Référendum de 2005, «gilets jaunes» et même réforme des retraites, une majorité hétéroclite s’agrège dans un front de refus mais elle ne trouve pas de débouché politique positif…
Cette majorité ordinaire présentée par une part du monde médiatique et académique comme une masse anomique composée d’abrutis a effectivement quelques difficultés à imposer son diagnostic à une classe politique « netflixisée » qui considère que la majorité n’existe pas (pas plus que le pays d’ailleurs) et qui désormais bâti ses programmes en ciblant des panels socioculturels.
Contrairement à ce qu’on pense la diabolisation ne vise pas prioritairement ce qu’on appelle « l’extrême droite ». Tout cela n’est que du spectacle. Le principal objet de la diabolisation est de délégitimer le diagnostic solide et rationnel des gens ordinaires ; un diagnostic parfaitement incompatible avec les intérêts des classes supérieures. Cette diabolisation permet au pouvoir de se maintenir sans projet, si ce n’est celui de gérer le chaos. Mais tout cela reste très fragile. Aujourd’hui le narratif dominant ne convainc plus que les bénéficiaires du modèle et une majorité de retraités.
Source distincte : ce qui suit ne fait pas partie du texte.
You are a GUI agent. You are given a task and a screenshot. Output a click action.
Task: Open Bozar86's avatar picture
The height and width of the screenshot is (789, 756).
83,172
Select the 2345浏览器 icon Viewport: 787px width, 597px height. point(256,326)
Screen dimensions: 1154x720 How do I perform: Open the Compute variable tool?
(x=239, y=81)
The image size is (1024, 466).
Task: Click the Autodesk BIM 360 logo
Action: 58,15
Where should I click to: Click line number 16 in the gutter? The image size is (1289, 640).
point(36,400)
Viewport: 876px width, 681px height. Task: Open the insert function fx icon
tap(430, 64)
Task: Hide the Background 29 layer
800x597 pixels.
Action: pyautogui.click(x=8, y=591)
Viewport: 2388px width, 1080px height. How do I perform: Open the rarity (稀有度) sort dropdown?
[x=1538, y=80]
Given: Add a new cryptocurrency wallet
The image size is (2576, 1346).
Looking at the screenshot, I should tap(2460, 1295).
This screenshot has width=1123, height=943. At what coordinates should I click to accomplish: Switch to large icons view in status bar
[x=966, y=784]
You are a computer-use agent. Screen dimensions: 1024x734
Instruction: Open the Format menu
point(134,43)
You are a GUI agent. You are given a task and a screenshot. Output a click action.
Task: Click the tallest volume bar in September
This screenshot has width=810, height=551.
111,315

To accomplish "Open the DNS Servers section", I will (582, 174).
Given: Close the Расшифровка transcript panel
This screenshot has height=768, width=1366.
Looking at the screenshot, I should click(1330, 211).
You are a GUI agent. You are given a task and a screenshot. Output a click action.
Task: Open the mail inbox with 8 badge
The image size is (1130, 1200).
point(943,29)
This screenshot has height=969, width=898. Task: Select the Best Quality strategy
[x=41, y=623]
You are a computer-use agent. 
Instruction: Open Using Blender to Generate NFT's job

La réalité est qu’aujourd’hui la majorité ordinaire est le seul ensemble socioculturel cohérent, le seul socle sur lequel on puisse reconstruire un dessein politique commun. Autonome, sûre d’elle-même, affranchi du clivage gauche-droite et de la tutelle des syndicats ou des partis, la majorité ordinaire, c’est-à-dire la société elle-même, est engagée dans un mouvement existentiel. Ce n’est pas seulement son pouvoir d’achat qui est en jeu mais son être. Il ne manque qu’une étincelle pour qu’elle s’exprime dans la rue ou dans les urnes. Ce n’est qu’une question de temps.